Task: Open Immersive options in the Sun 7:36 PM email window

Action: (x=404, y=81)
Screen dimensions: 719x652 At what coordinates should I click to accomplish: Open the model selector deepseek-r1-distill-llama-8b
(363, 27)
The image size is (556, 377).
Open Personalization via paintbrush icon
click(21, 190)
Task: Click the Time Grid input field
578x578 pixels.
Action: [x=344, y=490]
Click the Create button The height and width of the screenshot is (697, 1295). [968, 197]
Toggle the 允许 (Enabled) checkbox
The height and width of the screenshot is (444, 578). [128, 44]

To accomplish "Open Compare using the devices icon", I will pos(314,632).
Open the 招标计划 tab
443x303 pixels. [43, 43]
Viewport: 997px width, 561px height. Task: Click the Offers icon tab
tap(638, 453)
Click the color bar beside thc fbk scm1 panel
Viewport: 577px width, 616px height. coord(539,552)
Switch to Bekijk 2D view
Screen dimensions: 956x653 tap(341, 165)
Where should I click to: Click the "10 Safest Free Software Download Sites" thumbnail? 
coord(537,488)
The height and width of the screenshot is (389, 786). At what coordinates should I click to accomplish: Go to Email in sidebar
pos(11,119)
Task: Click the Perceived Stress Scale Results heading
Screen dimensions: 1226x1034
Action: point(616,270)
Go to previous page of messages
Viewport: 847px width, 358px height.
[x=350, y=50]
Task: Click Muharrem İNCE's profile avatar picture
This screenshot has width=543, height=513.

****************************************

Your task is to write out the lines from the one with "Task: Click the Time Grid input field" through the end of the records, exactly and with nothing added.

Task: Click the Time Grid input field
578x578 pixels.
Action: [x=344, y=490]
Click the Create button The height and width of the screenshot is (697, 1295). [968, 197]
Toggle the 允许 (Enabled) checkbox
The height and width of the screenshot is (444, 578). [128, 44]

To accomplish "Open Compare using the devices icon", I will pos(314,632).
Open the 招标计划 tab
443x303 pixels. [43, 43]
Viewport: 997px width, 561px height. Task: Click the Offers icon tab
tap(638, 453)
Click the color bar beside thc fbk scm1 panel
Viewport: 577px width, 616px height. coord(539,552)
Switch to Bekijk 2D view
Screen dimensions: 956x653 tap(341, 165)
Where should I click to: Click the "10 Safest Free Software Download Sites" thumbnail? 
coord(537,488)
The height and width of the screenshot is (389, 786). At what coordinates should I click to accomplish: Go to Email in sidebar
pos(11,119)
Task: Click the Perceived Stress Scale Results heading
Screen dimensions: 1226x1034
Action: point(616,270)
Go to previous page of messages
Viewport: 847px width, 358px height.
[x=350, y=50]
Task: Click Muharrem İNCE's profile avatar picture
This screenshot has width=543, height=513.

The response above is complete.